PewDiePie si dichiara un idiota e chiede scusa per il suo commento razzista durante una live, che considera da stupidi immaturi  59

Vera presa di coscienza, o gesto opportunistico?

NOTIZIA di Simone Tagliaferri   —   12/09/2017

Ieri avevamo riportato la notizia che il noto youtube PewDiePie, al secolo Felix Kjellberg, si è lasciato sfuggire un commento razzista durante una live di di Playerunknown's Battlegrounds, scatenando una grossa polemica su alcuni social network, Twitter in particolare.
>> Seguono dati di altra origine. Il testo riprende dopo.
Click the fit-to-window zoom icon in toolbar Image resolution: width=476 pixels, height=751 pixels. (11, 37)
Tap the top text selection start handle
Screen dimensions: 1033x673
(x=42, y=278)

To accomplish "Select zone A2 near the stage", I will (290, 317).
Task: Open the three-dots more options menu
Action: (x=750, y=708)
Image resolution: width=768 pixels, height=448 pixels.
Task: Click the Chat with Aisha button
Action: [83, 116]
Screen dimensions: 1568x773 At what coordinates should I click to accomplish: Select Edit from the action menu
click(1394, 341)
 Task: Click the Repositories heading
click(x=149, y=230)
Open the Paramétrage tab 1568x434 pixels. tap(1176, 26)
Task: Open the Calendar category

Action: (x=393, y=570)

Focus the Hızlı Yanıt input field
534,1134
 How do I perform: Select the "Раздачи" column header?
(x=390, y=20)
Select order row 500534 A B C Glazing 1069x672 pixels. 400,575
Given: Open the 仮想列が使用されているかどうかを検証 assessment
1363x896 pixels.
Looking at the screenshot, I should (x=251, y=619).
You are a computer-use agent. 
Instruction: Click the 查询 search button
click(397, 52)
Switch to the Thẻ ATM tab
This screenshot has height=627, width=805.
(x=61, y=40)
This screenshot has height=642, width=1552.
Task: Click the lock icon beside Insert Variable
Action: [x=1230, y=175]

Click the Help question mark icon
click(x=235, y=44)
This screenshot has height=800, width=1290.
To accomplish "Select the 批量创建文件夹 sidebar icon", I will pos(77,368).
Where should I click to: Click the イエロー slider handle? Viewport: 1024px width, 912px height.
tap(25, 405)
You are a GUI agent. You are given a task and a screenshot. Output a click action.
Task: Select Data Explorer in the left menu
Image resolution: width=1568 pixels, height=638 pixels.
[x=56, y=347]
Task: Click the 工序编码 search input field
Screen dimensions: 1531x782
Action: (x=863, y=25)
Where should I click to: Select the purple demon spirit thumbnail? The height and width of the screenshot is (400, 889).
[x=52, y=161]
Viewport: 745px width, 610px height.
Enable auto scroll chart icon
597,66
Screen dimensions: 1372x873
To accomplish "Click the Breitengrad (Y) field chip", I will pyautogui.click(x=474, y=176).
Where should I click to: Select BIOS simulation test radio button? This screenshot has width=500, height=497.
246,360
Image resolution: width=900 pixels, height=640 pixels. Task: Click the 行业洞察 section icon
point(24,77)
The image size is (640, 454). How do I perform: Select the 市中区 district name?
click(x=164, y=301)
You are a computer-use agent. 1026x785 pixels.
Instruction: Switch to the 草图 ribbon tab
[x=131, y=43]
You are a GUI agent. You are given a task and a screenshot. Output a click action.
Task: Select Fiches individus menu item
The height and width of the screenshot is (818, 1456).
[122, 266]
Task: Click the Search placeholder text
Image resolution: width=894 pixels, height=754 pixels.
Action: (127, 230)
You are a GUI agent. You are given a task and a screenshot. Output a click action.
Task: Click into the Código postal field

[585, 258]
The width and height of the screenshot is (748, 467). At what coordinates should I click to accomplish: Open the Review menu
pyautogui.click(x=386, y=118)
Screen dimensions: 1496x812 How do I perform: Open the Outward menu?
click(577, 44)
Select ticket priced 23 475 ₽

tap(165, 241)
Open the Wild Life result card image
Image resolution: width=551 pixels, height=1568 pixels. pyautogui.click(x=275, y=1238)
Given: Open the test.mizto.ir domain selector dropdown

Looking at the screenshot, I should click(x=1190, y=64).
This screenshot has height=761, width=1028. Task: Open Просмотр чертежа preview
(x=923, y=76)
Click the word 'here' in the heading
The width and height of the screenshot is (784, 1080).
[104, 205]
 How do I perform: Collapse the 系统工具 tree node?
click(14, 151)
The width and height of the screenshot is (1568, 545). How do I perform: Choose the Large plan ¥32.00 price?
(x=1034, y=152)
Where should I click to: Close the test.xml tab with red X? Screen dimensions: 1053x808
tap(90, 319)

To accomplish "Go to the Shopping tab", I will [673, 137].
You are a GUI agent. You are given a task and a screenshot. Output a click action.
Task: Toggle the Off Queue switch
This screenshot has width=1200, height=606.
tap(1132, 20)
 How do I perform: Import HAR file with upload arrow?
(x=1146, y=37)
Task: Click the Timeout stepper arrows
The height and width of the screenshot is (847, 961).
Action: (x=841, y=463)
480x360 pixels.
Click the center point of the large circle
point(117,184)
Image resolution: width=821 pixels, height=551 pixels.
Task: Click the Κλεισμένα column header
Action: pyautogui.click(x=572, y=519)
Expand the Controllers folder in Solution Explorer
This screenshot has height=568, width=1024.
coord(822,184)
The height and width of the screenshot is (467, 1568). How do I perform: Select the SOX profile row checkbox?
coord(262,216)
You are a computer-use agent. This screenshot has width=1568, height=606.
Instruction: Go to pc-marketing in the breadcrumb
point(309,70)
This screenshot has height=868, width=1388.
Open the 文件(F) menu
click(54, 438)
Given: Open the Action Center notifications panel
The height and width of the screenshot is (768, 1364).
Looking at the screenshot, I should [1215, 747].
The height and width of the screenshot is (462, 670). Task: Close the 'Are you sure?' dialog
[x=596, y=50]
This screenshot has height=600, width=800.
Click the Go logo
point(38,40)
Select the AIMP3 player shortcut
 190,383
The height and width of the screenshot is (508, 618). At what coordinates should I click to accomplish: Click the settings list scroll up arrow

La reazione più veemente è stata quella del team di sviluppo di Firewatch, Campo Santo, che, appellandosi al diritto d'autore, ha fatto rimuovere da YouTube i video in cui Kjellberg giocava con Firewatch, chiedendo anche agli altri colleghi di fare lo stesso e di non tollerare in silenzio tanta immaturità, arroganza e idiozia.

Dopo tante discussioni, le posizioni in campo sono apparse chiare: da una parte i minimizzatori, ossia coloro che non considerano grave quanto detto dallo youtuber perché in fondo fa parte del gioco e quando si è presi dall'azione si può dire quel che si vuole, a prescindere dal ruolo ricoperto; dall'altra gli accusatori, quelli stanchi di vedere i videogiochi ridotti a una cloaca per ragazzini immaturi che pensano di poter fare e dire ciò che vogliono, senza che nessuno possa opporgli nulla. Insomma, è l'eterna lotta tra la civiltà e la barbarie che si ripete in salsa 2.0.

E PewDiePie? Come ha reagito alle accuse? Non come molti hanno sperato. Invece di cercare di giustificarsi, il nostro ha utilizzato il mezzo che gli è più proprio, ossia YouTube, per pubblicare un videomessaggio di scuse, affermando di non voler continuare a combinare questi casini. Sostanzialmente si è autoaccusato e si è preso la piena responsabilità per l'accaduto:

"Sicuramente non crederete a ciò che sto per dirvi, ma ogni volta che vado online e sente gli altri giocatori che utilizzano lo stesso linguaggio che ho utilizzato io, li trovo immaturi e stupidi."

Kjellberg ha continuato dicendo che non gli piace essere accostato a queste persone, per poi entrare nel cuore della questione: "Ho detto quella frase preso dal momento. Ho pronunciato la peggiore parola cui potessi pensare, che è come scivolata dalla mia bocca. Non voglio scusanti per ciò che ho fatto, perché non ce ne sono. Ho deluso me stesso, perché sembra che io non abbia imparato nulla dalle controversie del passato. E non penso di poter pensare e dire o fare qualsiasi cosa e passarla liscia. Sono solo un'idiota. Ma ciò non rende lecito ciò che dico, o come lo dico."

Kjellberg ha quindi chiesto scusa per chiunque si sia sentito offeso, affermando che vuole migliorarsi per il bene delle persone che lo guardano. Sarà vero? Non è la prima volta che promette di cambiare (lo aveva fatto anche all'epoca delle accuse di antisemitismo, che pure non ci avevano convinto), quindi la sua parola non vale moltissimo, nonostante l'apparente buona volontà. Del resto non spetta a noi dargli o no fiducia, ma al suo pubblico e a chi investe su di lui. Di nostro possiamo solo registrare ciò che ha fatto e come lui stesso consideri immonde le parole che ha usato. Su questo, non possiamo che stare dalla sua parte.